The battle to retake Damasak, which Reuters notes had been occupied by the jihadist terror group since November, claimed the lives of around 20 soldiers and 200 Boko Haram terrorists, the Chadian army reported. Forces from Chad and Niger, currently participating in a military coalition with Nigeria, Cameroon, and Benin to eliminate Boko Haram, have vowed to remain in Damasak until President Goodluck Jonathan sends Nigerian troops to secure the area.

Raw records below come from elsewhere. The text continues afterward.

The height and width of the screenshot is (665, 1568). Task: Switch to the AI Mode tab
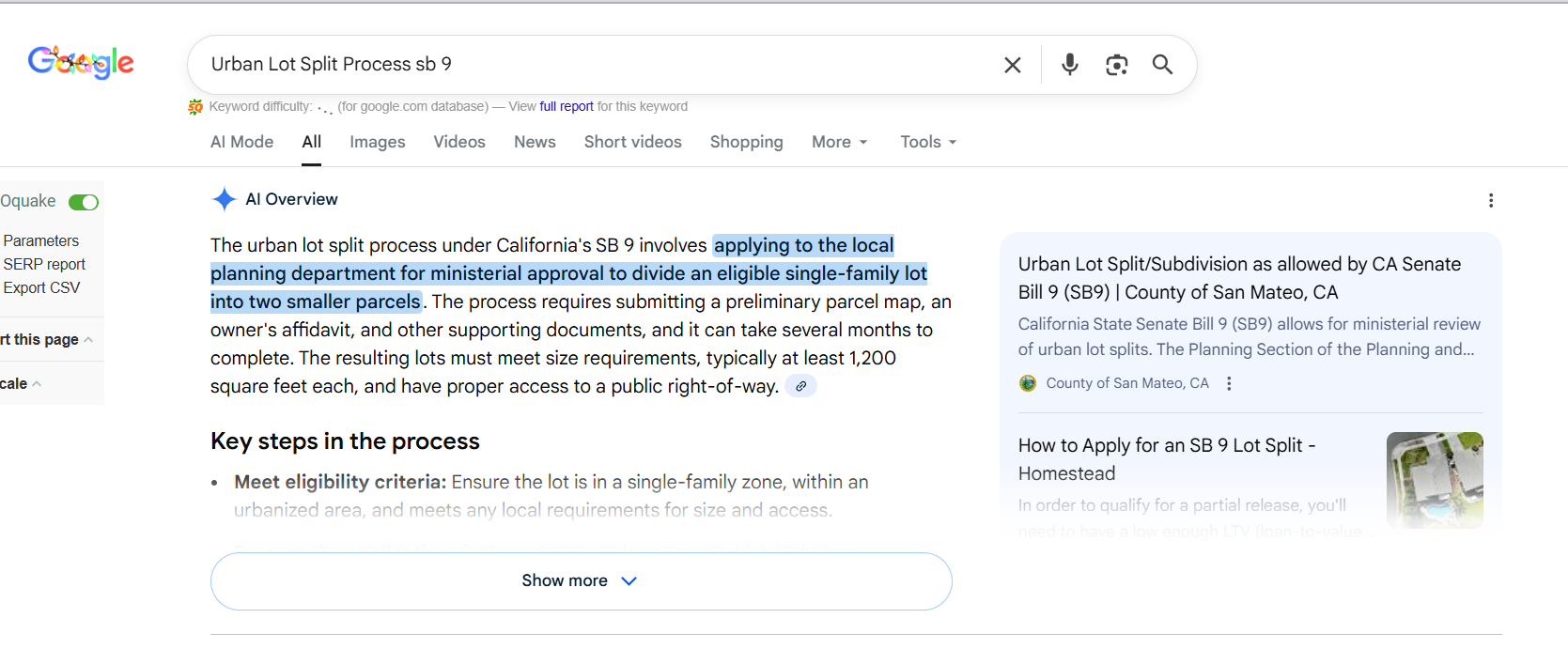pyautogui.click(x=241, y=142)
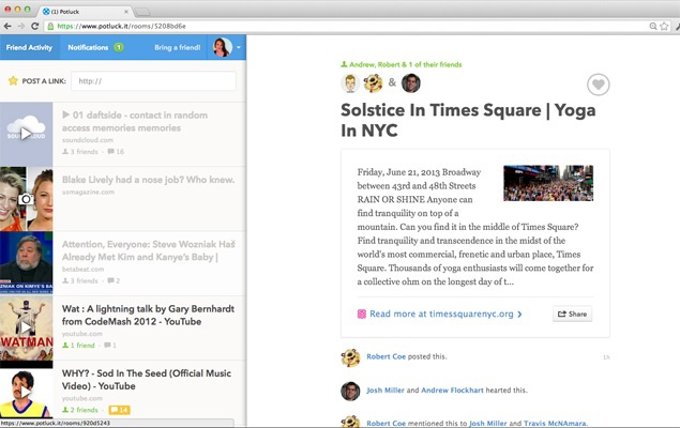Play the SoundCloud daftside track thumbnail
The image size is (680, 428).
(26, 133)
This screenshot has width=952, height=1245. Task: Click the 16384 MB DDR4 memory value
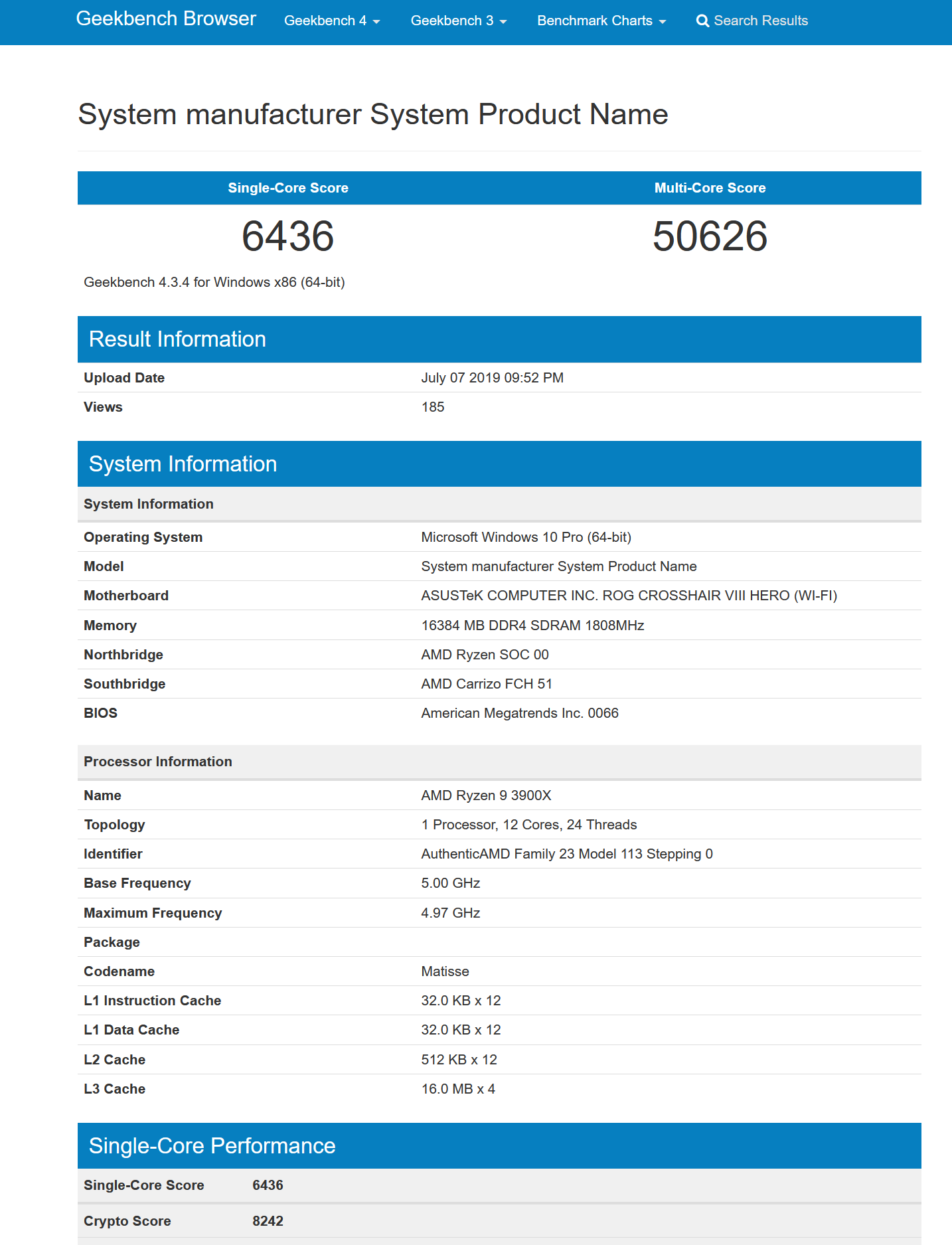[532, 625]
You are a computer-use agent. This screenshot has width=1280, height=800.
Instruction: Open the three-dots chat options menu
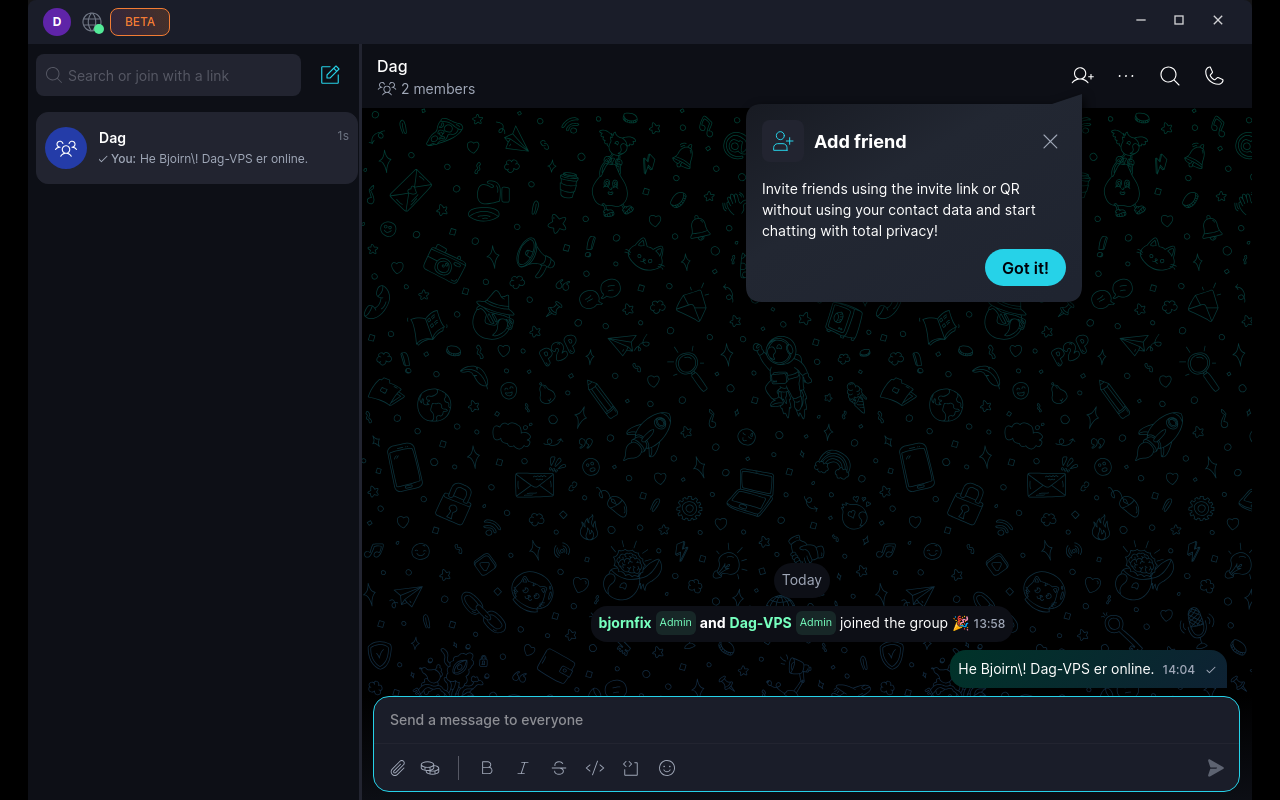pyautogui.click(x=1126, y=76)
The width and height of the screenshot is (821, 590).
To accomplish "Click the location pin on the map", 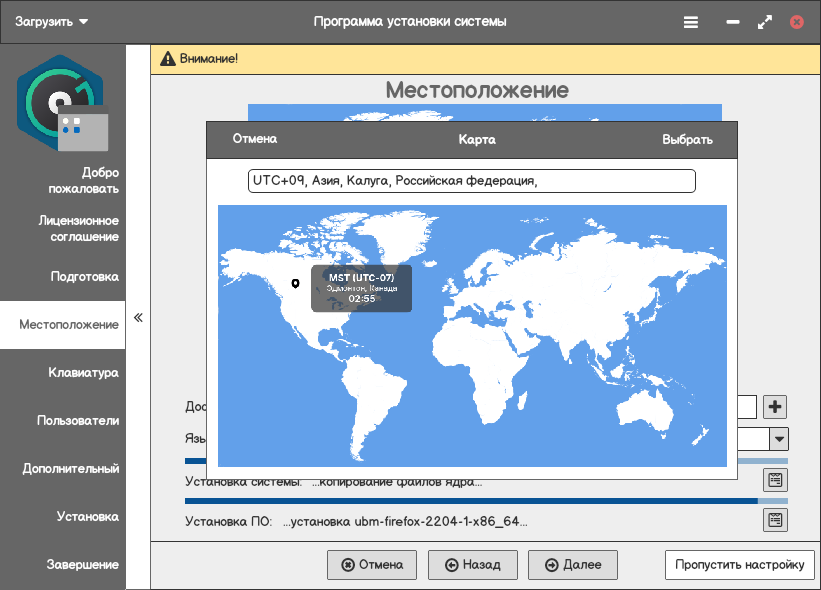I will point(295,284).
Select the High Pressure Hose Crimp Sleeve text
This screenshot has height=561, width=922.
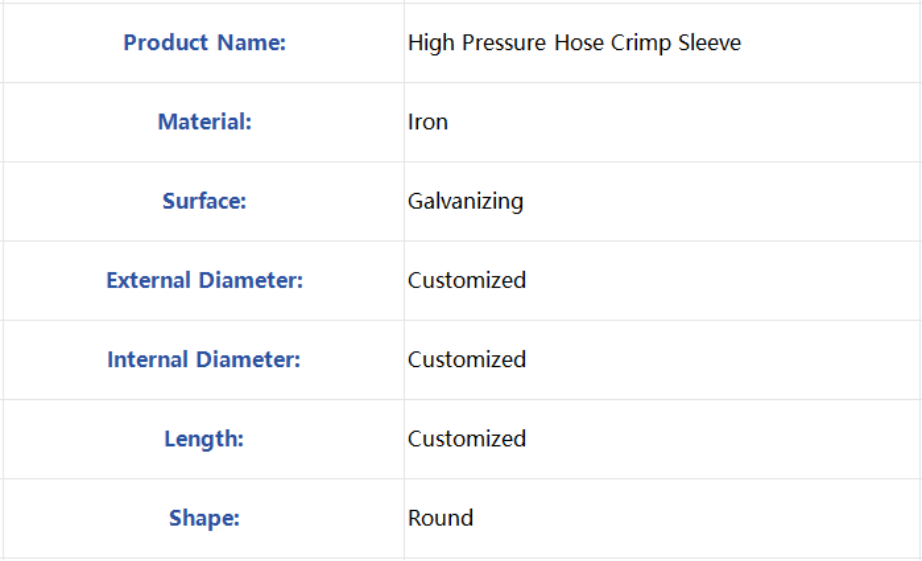point(574,43)
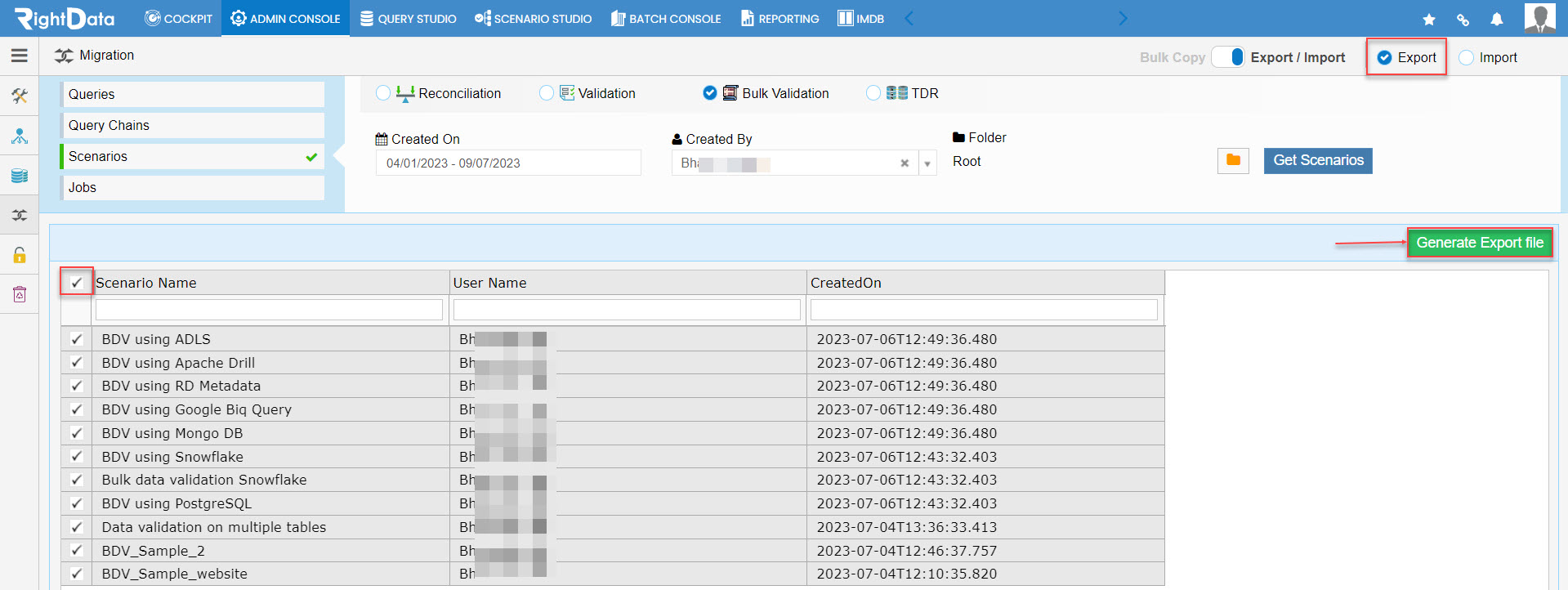The image size is (1568, 590).
Task: Select the Import radio button
Action: tap(1467, 57)
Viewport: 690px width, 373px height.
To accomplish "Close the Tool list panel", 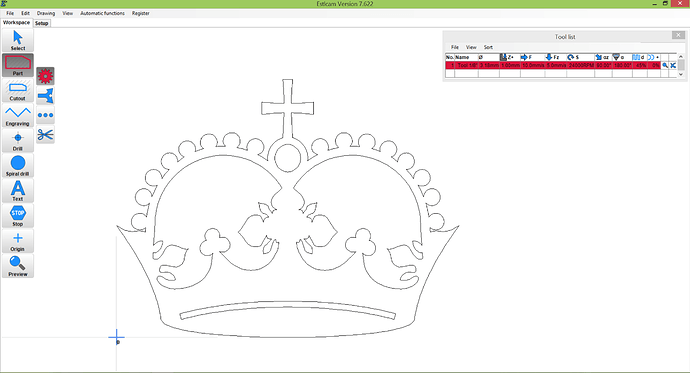I will point(678,35).
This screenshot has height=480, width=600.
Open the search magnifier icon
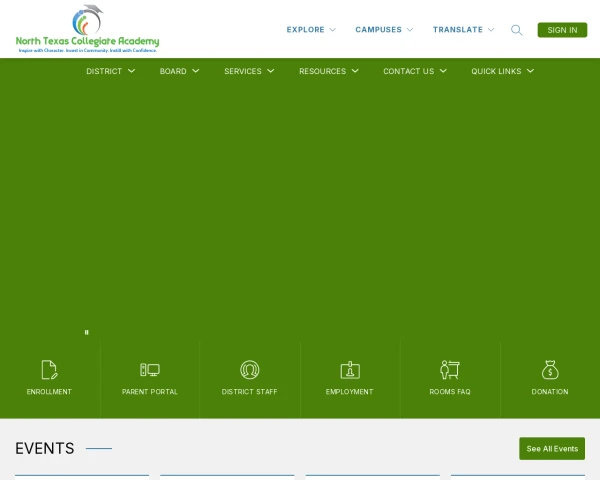[x=517, y=30]
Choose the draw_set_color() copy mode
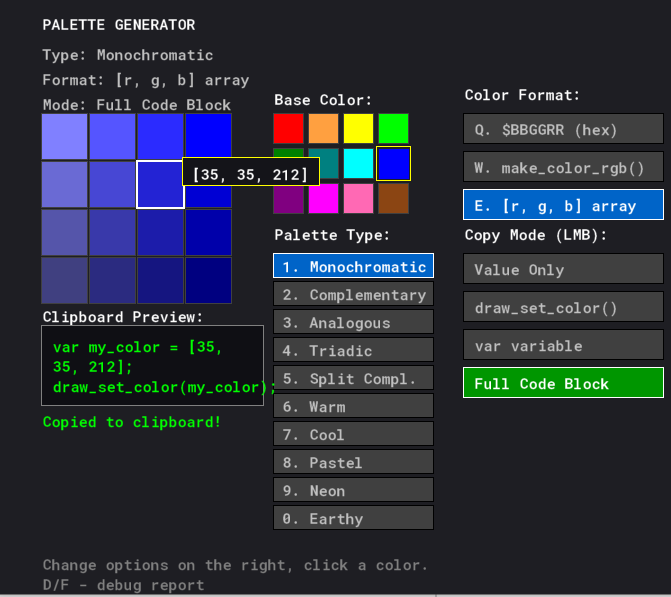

During the wait, the soldiers found a mass grave under a bridge that Nigerian newspaper Vanguard reports contained 100 bodies, according to Chadian army sources. “There are about 100 bodies spread around under the bridge just outside the town,” Colonel Azem Bermandoa Agouna told the Agence France-Presse, asserting that the mass grave appeared fresh enough to have been made by Boko Haram terrorists.
Reuters reports that a witness counted 70 bodies within the grave, adding that witnesses attest that the “strong smell of decomposition in many parts of the town” indicates that they may be one of several mass graves created in the area. Reuters adds that the bridge showed blood marks that indicated the bodies were thrown off the bridge and that Boko Haram had killed the town’s imam, perhaps to usurp his authority as a Muslim leader.
The BBC visited the town and toured the recaptured area with Chadian and Nigerien soldiers:
The Nigerian outlet NAIJ notes that the foreign troops have not yet seen signs of the Nigerian army returning to reclaim the land. (Most of the civilian population of Damasak, around 3,000, fled.) “As far as I know, as of yesterday, the Nigerian army has still not arrived in the area. We are waiting,” one source told the publication, stating that the militaries “had yet to receive a response” after alerting Abuja of the recapture of Damasak.
While Nigeria initially warmly welcomed international aid for eliminating Boko Haram, tensions have surfaced between Nigeria and Chad in particular. In early March, Chad’s Daily Trust newspaper reported that the Chadian army had been asked not to proceed in fighting Boko Haram in the northeast, with unnamed Chadian sources telling Reuters that Chad’s government believed President Jonathan did not want Chad to succeed so much as to “embarrass” the Nigerian army and thus perhaps damage his chances of being reelected on March 28. (The date has been moved up to accommodate northeastern voters displaced by Boko Haram.)